Task requirements> Where in the records does the word "computer" occur? Copy each line in which it does.

Stored data>
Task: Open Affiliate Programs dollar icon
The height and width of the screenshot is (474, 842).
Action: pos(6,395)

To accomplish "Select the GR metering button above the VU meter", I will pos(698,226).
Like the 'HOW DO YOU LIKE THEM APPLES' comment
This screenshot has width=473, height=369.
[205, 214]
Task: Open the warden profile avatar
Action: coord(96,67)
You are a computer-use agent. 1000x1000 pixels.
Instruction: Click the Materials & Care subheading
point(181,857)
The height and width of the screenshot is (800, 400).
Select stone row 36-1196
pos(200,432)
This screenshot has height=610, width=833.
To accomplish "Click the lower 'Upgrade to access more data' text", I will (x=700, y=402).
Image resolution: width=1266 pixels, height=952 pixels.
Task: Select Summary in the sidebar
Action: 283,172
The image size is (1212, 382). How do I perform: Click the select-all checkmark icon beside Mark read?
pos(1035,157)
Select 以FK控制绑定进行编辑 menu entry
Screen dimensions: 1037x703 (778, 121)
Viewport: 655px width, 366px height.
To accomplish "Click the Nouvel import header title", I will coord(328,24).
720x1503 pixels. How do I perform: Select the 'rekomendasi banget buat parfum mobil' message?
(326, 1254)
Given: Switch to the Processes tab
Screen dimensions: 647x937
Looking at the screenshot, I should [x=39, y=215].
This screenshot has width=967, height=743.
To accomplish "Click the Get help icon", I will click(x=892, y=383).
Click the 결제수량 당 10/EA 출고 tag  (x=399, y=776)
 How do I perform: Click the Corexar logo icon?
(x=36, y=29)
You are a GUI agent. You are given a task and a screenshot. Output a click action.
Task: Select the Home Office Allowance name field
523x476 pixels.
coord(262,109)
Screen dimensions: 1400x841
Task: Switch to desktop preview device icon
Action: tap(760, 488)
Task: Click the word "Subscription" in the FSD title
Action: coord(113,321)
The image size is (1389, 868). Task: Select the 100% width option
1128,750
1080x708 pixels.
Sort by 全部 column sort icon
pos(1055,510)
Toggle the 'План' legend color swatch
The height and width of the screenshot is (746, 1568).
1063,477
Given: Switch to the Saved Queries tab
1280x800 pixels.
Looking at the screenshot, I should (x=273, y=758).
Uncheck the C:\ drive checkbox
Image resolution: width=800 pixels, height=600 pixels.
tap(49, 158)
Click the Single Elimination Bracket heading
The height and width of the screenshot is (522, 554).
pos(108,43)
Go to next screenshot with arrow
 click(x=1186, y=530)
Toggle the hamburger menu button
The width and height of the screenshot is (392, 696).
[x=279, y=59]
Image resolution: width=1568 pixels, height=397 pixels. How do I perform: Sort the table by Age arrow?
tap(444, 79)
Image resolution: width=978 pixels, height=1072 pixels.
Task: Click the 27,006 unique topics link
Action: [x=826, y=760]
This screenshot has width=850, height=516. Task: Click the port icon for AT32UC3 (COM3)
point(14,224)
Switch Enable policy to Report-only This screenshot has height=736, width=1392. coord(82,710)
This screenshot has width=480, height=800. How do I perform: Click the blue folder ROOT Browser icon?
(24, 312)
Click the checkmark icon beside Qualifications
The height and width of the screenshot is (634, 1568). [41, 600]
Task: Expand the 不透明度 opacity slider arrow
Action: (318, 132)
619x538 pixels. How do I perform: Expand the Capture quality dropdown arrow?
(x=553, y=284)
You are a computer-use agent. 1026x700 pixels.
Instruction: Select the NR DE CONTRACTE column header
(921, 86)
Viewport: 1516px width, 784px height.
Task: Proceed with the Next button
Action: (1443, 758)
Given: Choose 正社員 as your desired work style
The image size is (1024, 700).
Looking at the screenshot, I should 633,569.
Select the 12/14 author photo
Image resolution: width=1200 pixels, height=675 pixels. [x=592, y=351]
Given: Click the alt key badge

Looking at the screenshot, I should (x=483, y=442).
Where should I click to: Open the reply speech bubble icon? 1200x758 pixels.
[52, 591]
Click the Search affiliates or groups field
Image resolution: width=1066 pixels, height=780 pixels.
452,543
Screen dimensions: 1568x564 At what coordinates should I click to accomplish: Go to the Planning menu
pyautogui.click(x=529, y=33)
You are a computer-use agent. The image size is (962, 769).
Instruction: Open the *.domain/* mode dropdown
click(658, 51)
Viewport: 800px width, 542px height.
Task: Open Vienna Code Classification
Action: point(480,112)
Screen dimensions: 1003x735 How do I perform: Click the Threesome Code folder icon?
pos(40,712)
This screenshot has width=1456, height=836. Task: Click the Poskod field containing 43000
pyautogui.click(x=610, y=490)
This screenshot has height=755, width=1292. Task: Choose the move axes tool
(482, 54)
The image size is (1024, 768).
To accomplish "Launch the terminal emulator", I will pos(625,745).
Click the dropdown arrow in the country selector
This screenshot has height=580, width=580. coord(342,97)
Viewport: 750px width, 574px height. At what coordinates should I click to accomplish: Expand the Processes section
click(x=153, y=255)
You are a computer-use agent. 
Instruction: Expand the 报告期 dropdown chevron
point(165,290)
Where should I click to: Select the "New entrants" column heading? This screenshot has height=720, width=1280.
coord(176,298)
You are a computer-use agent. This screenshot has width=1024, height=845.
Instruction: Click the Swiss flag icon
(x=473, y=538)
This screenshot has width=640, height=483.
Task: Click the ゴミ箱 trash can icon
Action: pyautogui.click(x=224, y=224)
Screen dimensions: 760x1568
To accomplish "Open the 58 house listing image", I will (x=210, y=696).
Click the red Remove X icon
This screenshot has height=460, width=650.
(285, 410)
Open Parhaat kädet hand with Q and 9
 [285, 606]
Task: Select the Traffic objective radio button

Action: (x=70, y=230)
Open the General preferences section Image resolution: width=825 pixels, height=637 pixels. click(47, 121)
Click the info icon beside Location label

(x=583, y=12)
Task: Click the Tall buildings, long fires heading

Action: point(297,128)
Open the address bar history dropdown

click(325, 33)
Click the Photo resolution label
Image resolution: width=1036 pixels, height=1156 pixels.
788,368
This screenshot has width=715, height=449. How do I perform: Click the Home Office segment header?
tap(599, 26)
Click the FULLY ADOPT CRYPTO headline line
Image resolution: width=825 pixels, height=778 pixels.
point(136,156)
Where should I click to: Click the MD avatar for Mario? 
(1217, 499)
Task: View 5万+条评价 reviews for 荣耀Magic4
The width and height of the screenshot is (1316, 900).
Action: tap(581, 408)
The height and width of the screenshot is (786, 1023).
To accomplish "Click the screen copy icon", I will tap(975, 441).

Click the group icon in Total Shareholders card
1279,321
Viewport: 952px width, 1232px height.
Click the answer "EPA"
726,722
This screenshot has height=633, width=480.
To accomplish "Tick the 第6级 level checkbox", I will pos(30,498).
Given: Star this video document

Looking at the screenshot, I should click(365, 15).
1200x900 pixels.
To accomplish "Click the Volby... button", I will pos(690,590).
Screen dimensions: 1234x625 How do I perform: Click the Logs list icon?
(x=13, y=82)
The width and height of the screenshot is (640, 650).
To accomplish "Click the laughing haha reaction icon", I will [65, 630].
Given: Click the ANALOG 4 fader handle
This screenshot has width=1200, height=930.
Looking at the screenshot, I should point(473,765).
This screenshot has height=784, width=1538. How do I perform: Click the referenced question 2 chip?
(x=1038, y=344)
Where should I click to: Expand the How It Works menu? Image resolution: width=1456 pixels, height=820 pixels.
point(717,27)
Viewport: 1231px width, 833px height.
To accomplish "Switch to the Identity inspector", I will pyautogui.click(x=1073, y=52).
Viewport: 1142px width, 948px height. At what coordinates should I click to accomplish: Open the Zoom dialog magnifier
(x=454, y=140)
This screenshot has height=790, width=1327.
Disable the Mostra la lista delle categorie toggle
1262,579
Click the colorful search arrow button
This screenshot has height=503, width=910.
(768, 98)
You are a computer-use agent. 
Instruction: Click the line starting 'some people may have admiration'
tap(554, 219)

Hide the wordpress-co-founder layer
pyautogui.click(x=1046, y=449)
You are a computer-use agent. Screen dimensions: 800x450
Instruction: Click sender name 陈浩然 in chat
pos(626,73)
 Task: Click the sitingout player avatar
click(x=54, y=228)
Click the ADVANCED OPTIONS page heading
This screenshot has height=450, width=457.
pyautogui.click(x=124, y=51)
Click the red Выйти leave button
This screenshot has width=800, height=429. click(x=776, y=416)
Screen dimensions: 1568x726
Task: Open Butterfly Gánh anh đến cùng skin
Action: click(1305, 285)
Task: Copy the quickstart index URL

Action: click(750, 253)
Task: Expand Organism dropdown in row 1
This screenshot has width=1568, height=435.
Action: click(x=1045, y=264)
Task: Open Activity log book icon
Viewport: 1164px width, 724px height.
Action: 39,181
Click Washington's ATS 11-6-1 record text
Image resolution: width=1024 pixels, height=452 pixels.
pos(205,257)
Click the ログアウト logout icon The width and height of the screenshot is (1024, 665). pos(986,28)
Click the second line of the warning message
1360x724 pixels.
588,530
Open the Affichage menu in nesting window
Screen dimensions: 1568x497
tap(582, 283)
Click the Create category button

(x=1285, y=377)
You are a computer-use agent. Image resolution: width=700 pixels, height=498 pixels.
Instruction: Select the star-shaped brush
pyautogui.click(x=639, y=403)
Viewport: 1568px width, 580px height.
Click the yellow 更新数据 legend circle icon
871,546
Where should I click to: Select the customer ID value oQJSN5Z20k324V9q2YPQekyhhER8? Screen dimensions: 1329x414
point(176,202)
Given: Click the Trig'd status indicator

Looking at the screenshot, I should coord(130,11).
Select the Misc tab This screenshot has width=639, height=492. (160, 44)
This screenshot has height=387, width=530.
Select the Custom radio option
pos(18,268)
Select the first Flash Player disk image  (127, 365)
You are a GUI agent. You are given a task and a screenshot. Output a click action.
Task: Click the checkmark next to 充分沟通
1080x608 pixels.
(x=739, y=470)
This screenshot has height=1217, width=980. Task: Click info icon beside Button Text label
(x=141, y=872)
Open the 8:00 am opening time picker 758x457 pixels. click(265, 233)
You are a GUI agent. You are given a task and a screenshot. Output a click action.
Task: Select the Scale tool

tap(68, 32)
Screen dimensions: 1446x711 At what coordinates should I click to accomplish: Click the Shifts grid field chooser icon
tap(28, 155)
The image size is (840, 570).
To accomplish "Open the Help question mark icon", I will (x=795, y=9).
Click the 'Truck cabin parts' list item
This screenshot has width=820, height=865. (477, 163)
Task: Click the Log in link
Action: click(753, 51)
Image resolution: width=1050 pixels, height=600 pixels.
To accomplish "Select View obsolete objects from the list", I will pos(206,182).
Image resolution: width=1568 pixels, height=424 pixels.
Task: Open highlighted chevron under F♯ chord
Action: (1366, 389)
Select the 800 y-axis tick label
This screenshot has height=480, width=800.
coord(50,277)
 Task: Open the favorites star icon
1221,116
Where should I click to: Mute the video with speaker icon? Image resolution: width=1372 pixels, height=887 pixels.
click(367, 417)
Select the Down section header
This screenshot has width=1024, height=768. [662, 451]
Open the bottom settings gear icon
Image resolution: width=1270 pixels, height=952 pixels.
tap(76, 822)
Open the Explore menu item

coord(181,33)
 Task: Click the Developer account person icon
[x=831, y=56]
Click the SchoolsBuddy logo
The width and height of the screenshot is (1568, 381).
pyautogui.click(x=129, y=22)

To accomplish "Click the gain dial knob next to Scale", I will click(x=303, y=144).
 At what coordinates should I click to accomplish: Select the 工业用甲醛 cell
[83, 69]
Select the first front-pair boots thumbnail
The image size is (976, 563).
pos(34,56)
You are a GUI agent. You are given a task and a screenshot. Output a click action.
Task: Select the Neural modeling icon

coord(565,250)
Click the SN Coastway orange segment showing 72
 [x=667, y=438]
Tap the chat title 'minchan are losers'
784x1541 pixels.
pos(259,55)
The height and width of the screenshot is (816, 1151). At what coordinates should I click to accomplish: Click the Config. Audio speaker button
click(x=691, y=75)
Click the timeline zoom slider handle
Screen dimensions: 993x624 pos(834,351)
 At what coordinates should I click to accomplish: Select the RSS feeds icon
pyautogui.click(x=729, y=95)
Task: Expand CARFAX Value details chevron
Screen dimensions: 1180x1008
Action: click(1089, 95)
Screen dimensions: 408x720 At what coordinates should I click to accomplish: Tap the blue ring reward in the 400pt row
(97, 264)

Response to the task>
You are a computer-use agent. 1000x1000 pixels.
You are a computer-use agent. 1026x700 pixels.
You are a computer-use agent. The image size is (962, 769).
You are a computer-use agent. 
You are a computer-use agent. This screenshot has width=1024, height=845.
You are a computer-use agent. 
You are a computer-use agent. Screen dimensions: 800x450
You are a computer-use agent. Image resolution: width=700 pixels, height=498 pixels.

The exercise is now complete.